EXERCISE GOAL: Reproduce the following listing line for line, with no changes.

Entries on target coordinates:
'''

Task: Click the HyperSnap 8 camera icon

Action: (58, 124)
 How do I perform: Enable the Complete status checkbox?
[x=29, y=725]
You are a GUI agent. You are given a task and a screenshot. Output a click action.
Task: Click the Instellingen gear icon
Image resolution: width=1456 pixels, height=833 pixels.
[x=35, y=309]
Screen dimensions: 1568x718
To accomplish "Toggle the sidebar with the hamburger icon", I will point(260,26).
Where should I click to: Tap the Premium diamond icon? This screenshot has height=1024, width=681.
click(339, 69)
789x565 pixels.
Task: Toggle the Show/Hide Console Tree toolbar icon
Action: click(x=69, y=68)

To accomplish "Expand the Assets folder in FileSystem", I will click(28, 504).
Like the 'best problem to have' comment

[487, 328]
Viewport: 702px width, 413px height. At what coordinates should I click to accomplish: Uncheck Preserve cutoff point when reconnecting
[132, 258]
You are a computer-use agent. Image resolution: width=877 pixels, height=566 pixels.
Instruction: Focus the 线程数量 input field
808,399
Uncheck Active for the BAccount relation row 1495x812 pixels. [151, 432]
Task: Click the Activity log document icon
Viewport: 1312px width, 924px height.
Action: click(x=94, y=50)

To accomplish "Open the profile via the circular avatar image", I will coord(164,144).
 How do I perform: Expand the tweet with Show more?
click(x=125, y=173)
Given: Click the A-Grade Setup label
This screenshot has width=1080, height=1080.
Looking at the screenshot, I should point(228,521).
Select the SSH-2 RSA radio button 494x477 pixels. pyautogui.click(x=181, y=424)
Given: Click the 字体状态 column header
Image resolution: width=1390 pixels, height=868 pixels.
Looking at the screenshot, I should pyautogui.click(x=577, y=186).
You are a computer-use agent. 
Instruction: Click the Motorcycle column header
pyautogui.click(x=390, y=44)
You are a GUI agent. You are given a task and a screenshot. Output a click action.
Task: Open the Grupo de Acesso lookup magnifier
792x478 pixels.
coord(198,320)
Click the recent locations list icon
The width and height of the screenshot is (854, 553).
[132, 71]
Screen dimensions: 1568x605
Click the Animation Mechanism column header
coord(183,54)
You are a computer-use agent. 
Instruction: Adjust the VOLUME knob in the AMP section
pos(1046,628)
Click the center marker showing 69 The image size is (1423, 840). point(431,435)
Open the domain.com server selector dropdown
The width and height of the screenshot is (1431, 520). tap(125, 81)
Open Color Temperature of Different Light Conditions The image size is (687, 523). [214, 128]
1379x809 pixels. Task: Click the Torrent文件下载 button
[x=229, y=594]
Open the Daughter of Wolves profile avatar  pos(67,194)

'''

SOLVED EXERCISE:
Task: Click the HyperSnap 8 camera icon

Action: (58, 124)
 How do I perform: Enable the Complete status checkbox?
[x=29, y=725]
You are a GUI agent. You are given a task and a screenshot. Output a click action.
Task: Click the Instellingen gear icon
Image resolution: width=1456 pixels, height=833 pixels.
[x=35, y=309]
Screen dimensions: 1568x718
To accomplish "Toggle the sidebar with the hamburger icon", I will point(260,26).
Where should I click to: Tap the Premium diamond icon? This screenshot has height=1024, width=681.
click(339, 69)
789x565 pixels.
Task: Toggle the Show/Hide Console Tree toolbar icon
Action: click(x=69, y=68)

To accomplish "Expand the Assets folder in FileSystem", I will click(28, 504).
Like the 'best problem to have' comment

[487, 328]
Viewport: 702px width, 413px height. At what coordinates should I click to accomplish: Uncheck Preserve cutoff point when reconnecting
[132, 258]
You are a computer-use agent. Image resolution: width=877 pixels, height=566 pixels.
Instruction: Focus the 线程数量 input field
808,399
Uncheck Active for the BAccount relation row 1495x812 pixels. [151, 432]
Task: Click the Activity log document icon
Viewport: 1312px width, 924px height.
Action: click(x=94, y=50)

To accomplish "Open the profile via the circular avatar image", I will coord(164,144).
 How do I perform: Expand the tweet with Show more?
click(x=125, y=173)
Given: Click the A-Grade Setup label
This screenshot has width=1080, height=1080.
Looking at the screenshot, I should point(228,521).
Select the SSH-2 RSA radio button 494x477 pixels. pyautogui.click(x=181, y=424)
Given: Click the 字体状态 column header
Image resolution: width=1390 pixels, height=868 pixels.
Looking at the screenshot, I should pyautogui.click(x=577, y=186).
You are a computer-use agent. 
Instruction: Click the Motorcycle column header
pyautogui.click(x=390, y=44)
You are a GUI agent. You are given a task and a screenshot. Output a click action.
Task: Open the Grupo de Acesso lookup magnifier
792x478 pixels.
coord(198,320)
Click the recent locations list icon
The width and height of the screenshot is (854, 553).
[132, 71]
Screen dimensions: 1568x605
Click the Animation Mechanism column header
coord(183,54)
You are a computer-use agent. 
Instruction: Adjust the VOLUME knob in the AMP section
pos(1046,628)
Click the center marker showing 69 The image size is (1423, 840). point(431,435)
Open the domain.com server selector dropdown
The width and height of the screenshot is (1431, 520). tap(125, 81)
Open Color Temperature of Different Light Conditions The image size is (687, 523). [214, 128]
1379x809 pixels. Task: Click the Torrent文件下载 button
[x=229, y=594]
Open the Daughter of Wolves profile avatar  pos(67,194)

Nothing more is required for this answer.